▶ _ROWS_:
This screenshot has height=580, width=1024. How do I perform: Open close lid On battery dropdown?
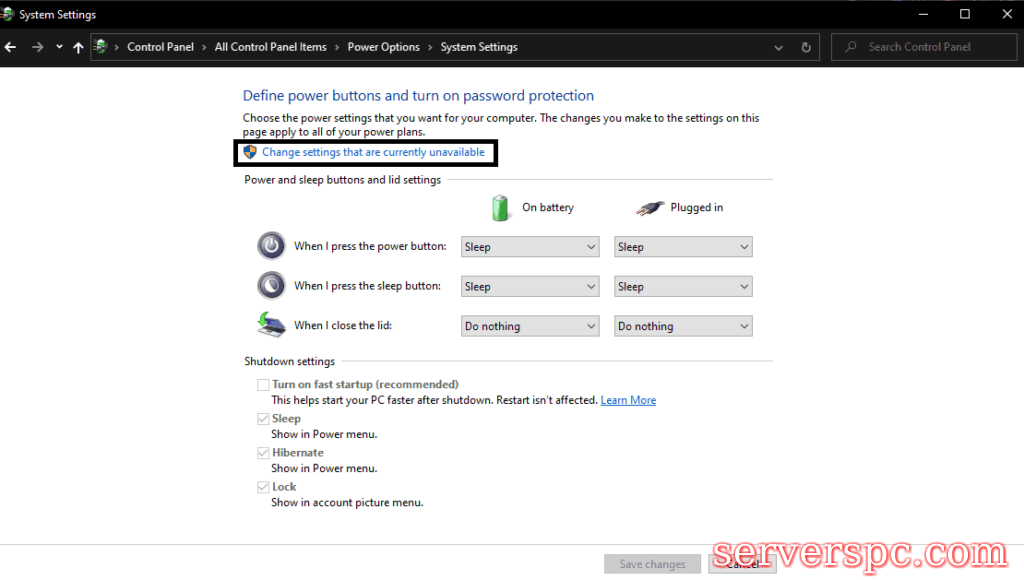click(x=529, y=326)
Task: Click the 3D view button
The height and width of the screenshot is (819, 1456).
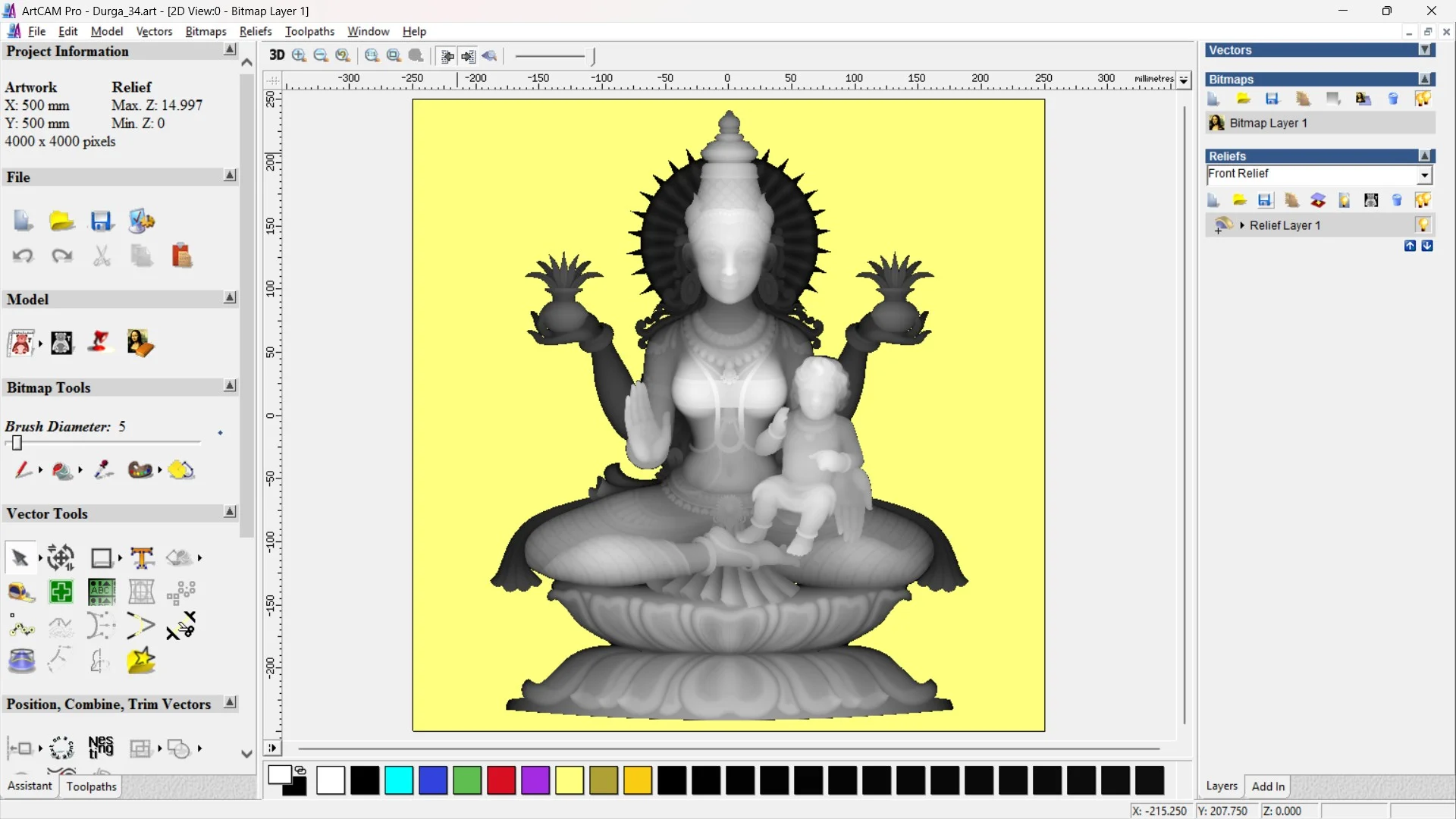Action: [x=277, y=55]
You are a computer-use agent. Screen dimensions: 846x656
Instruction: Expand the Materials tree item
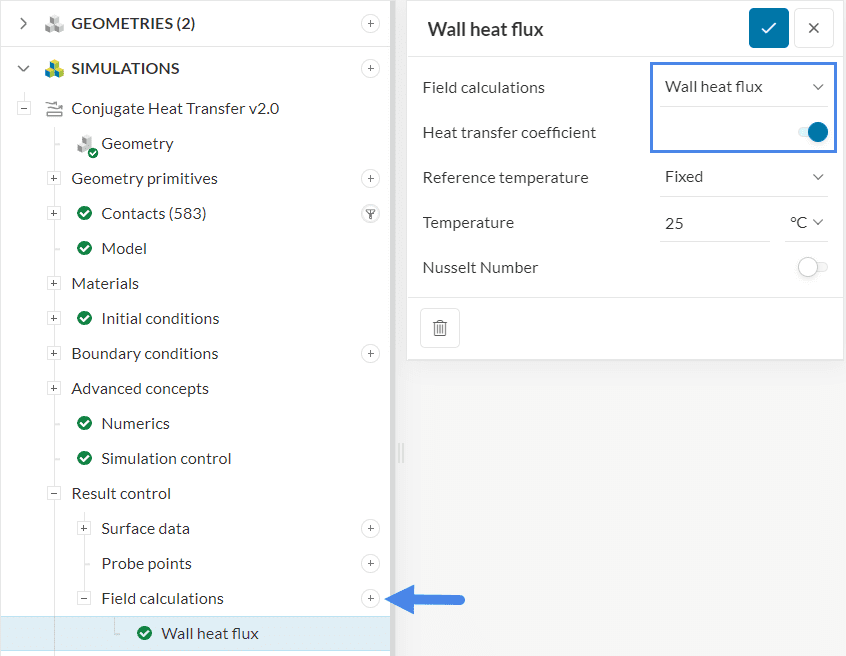53,283
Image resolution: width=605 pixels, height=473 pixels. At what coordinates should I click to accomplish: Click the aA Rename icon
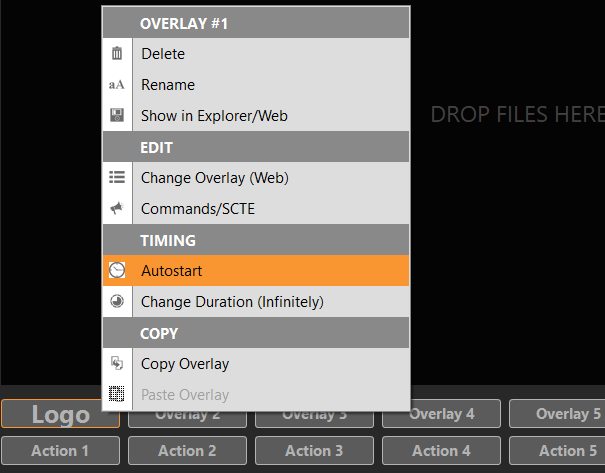pyautogui.click(x=117, y=85)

▶ _STATED TASK_:
Copy these records word for word, leaving out the pictures.

▶ _RESPONSE BELOW_:
This screenshot has height=580, width=1024. How do I perform: Open close lid On battery dropdown?
click(x=529, y=326)
Task: Click the 3D view button
The height and width of the screenshot is (819, 1456).
Action: [x=277, y=55]
You are a computer-use agent. Screen dimensions: 846x656
Instruction: Expand the Materials tree item
53,283
Image resolution: width=605 pixels, height=473 pixels. At what coordinates should I click to accomplish: Click the aA Rename icon
pyautogui.click(x=117, y=85)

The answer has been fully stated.